Nota Pública #38 - O CFM e a saúde pública no Brasil
17 Out 2021, 10:07A Comissão de Defesa dos Direitos Humanos Dom Paulo Evaristo Arns vem a público manifestar seu espanto e total indignação em relação à conduta do Conselho Federal de Medicina (CFM) e de seu presidente, Dr. Mauro Ribeiro, verificada ao longo da pandemia.
A pretexto de defesa da autonomia médica, exigência ética da profissão, que não se coaduna com a violação dos ditames da consciência dos profissionais da saúde, o referido Conselho, uma autarquia federal criada justamente para supervisionar condutas e práticas do setor, aprovou o parecer CFM 4/2020 e o mantém vigente ainda hoje, considerando o uso da cloroquina e da hidroxicloroquina em diferentes situações.
Conforme o parecer CFM 4/2020, considera-se o uso destes medicamentos, já hoje sabidamente ineficazes, em relação (i) a pacientes com sintomas leves, (ii) a pacientes com sintomas significativos, mas sem necessidade de cuidados intensivos e até (iii) a pacientes críticos, recebendo cuidados intensivos, incluindo ventilação mecânica e com lesão pulmonar estabelecida, uma vez ser difícil imaginar que essas drogas possam ter um efeito clinicamente importante (conclusões do próprio parecer!).

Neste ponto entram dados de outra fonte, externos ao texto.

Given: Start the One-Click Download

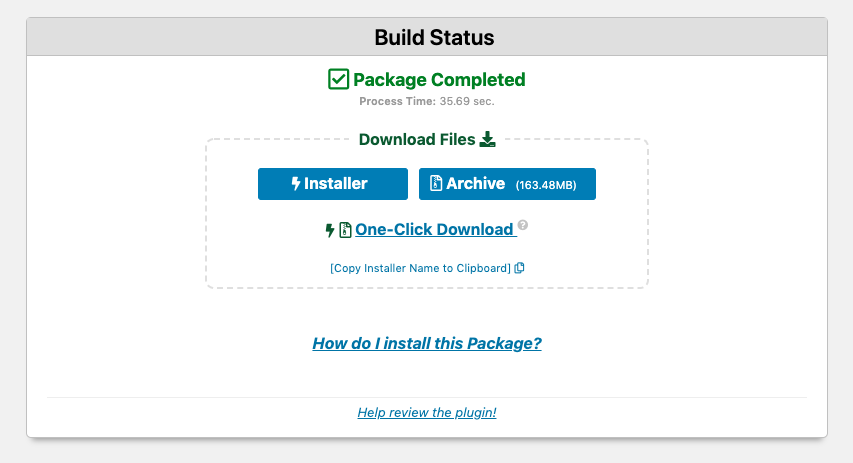Looking at the screenshot, I should 434,230.
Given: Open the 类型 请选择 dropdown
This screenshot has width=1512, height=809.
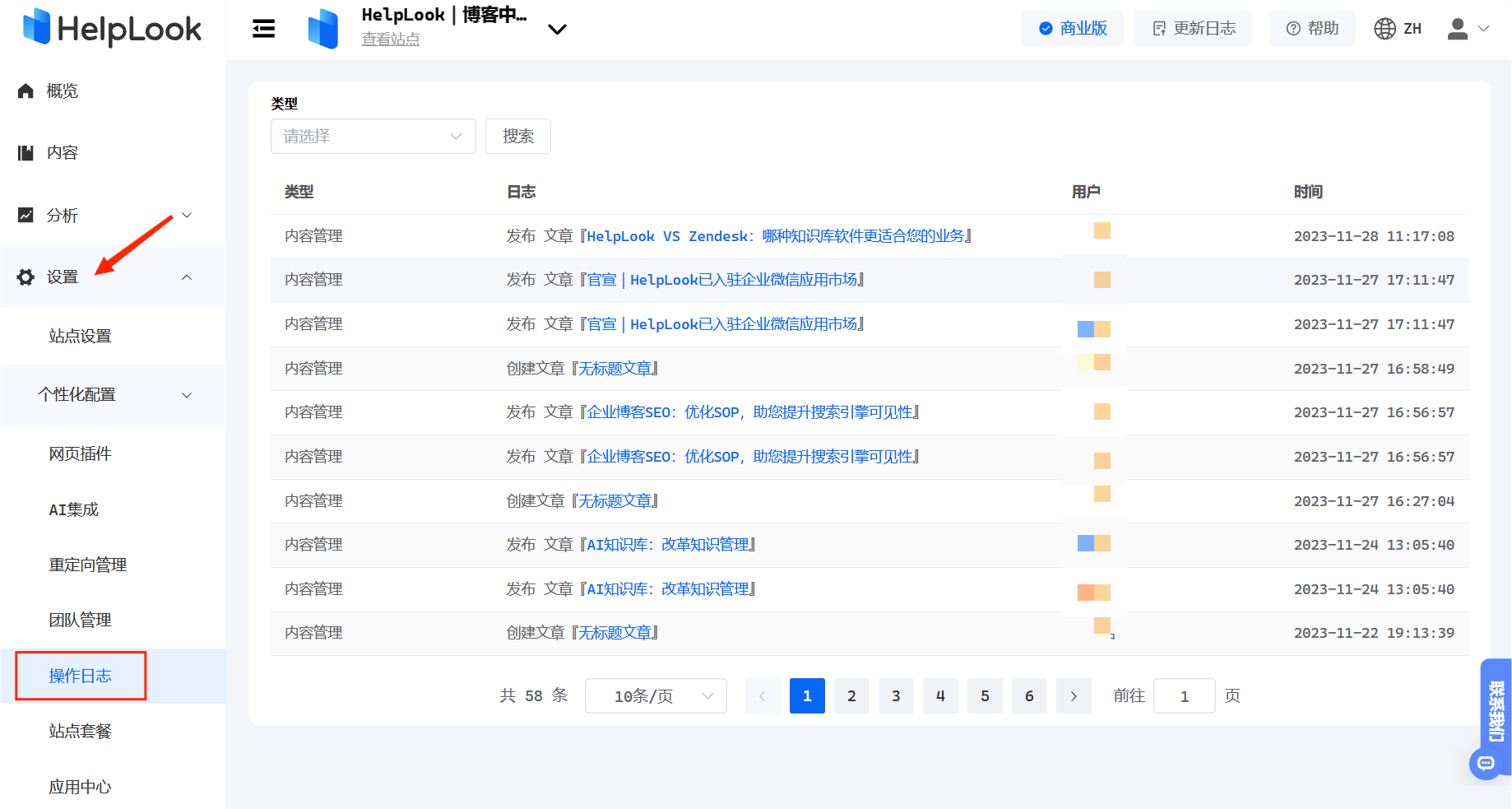Looking at the screenshot, I should click(x=373, y=137).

A motivação política e a ausência de rigor científico aparecem claramente em reunião virtual de 7 de maio de 2020, perante o Conselho Regional de Medicina de Goiás, quando o presidente do CFM reconhece que as drogas liberadas não têm qualquer evidência científica que comprove a sua eficácia e que a liberação foi “completamente fora das normas do Conselho”. Afirma, no mesmo evento on-line, como a se explicar do absurdo, que a classe médica foi profundamente afetada pela popularização da medicina à época da presidente Dilma Rousseff, sendo que o atual presidente da República atende a todas as reivindicações do Conselho!
Diga-se que o malfadado parecer não faz qualquer referência às recomendações sanitárias da Organização Mundial da Saúde (OMS) e de outras organizações da área, como distanciamento social, quarentena, uso de máscaras, testes em massa e vacinação, entre outras medidas de prevenção. No entanto, o parecer reconhece o caráter experimental da recomendação e relembra que a Sociedade Americana de Doenças Infecciosas só anui ao tratamento com essas drogas em pacientes internados sob protocolos clínicos de pesquisa.
A pergunta que não cala é: se é assim, para que liberar drogas ineficazes, senão para engrossar os argumentos das hostes do presidente da República negacionista, como já reconhecido explicitamente? Deve-se dizer ainda que não se trata de drogas meramente inócuas, ao contrário, são drogas que podem causar efeitos deletérios sobre um quadro de saúde já debilitado.
Confira-se que o artigo 99 do Código de Ética Médica veda a participação do médico em qualquer experiência envolvendo seres humanos que tenham fins bélicos, políticos, étnicos, eugênicos ou outros que atentem contra a dignidade humana. Apesar de tudo isso, qual Pilatos, o presidente do CFM diz e repete a toda hora: nada recomendamos. Só liberamos o uso das drogas.
Não é autonomia médica que se quer, senão o incentivo ao erro médico, por razões de política interna do CFM e de seu presidente. Pretendendo deixar claro que não serão penalizados os profissionais que seguirem a recomendação equivocada e “fora das normas do CFM”, o Conselho também se manifesta no sentido de que médico que se portar dentro das condições “recomendadas” pelo parecer nº 4 não comete infração ética. Esta é, na verdade, uma cláusula de exclusão de responsabilidade fora da lei e do Código de Ética Médica!
Há dias a Defensoria Pública da União distribuiu à Justiça Federal em São Paulo ação civil pública, pedindo a responsabilização do CFM por todas essas condutas e a suspensão imediata do parecer CFM 4/2020 e de sua vigência.
Assim decidindo, se fará justiça a centenas de milhares de brasileiros mortos por Covid-19, entre eles, centenas de médicos e de profissionais da saúde na linha de frente do combate à pandemia, e também a todos os profissionais que ainda lutam por debelar a epidemia sanitária e a epidemia de desinformação que sutilmente visa minar a vacinação em massa, induzindo à imunidade de rebanho. Médicos e médicas brasileiras que honram, dia após dia, o Juramento de Hipócrates, com o risco de suas vidas e da saúde de suas famílias, não merecem o CFM que se pronuncia com essa irresponsabilidade. Com a palavra, a Justiça Federal em São Paulo.